# Longest subsequence such that every element in the subsequence is formed by multiplying previous element with a prime

Given a sorted array of N integers. The task is to find the longest subsequence such that every element in the subsequence is reachable by multiplying any prime number to the previous element in the subsequence.

Note: A[i] <= 105

Examples:

Input: a[] = {3, 5, 6, 12, 15, 36}
Output 4
The longest subsequence is {3, 6, 12, 36}
6 = 3*2
12 = 6*2
36 = 12*3

2 and 3 are primes

Input: a[] = {1, 2, 5, 6, 12, 35, 60, 385}
Output: 5

## Recommended: Please try your approach on {IDE} first, before moving on to the solution.

Approach: The problem can be solved using pre-storing primes till the largest number in the array and using basic Dynamic Programming.
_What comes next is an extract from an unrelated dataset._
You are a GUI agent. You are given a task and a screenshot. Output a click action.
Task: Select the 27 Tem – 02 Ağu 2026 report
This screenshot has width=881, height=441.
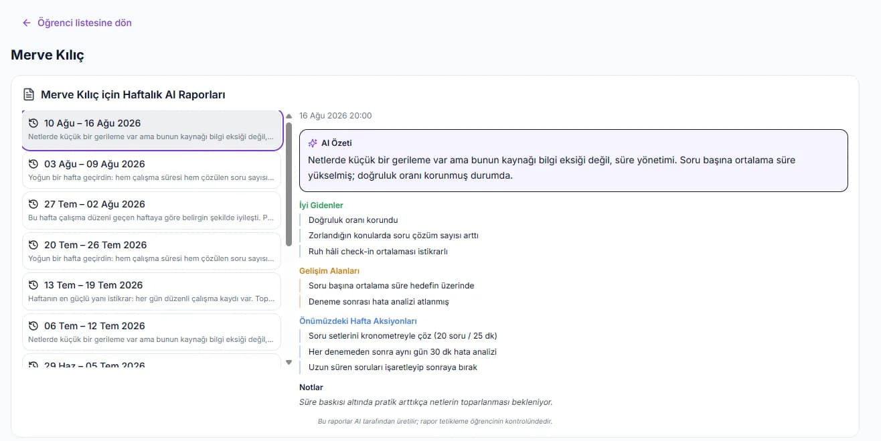tap(151, 211)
The following steps can be followed to solve the above problem:

• Initially store all the primes in any of the Data-structure.
• Hash the index of the numbers in a hash-map.
• Create a dp[] of size N, and initialize it with 1 at every place, as the longest subsequence possible is 1 only. dp[i] represents the length of the longest subsequence that can be formed with a[i] as the starting element.
• Iterate from the n-2, and for every number multiply it with all the primes till it exceeds a[n-1] and perform the below operations.
• Multiply the number a[i] with prime to get x. If x exists in the hash-map then the recurrence will be dp[i] = max(dp[i], 1 + dp[hash[x]]).
• At the end, iterate in dp[] array and find the maximum value which will be our answer.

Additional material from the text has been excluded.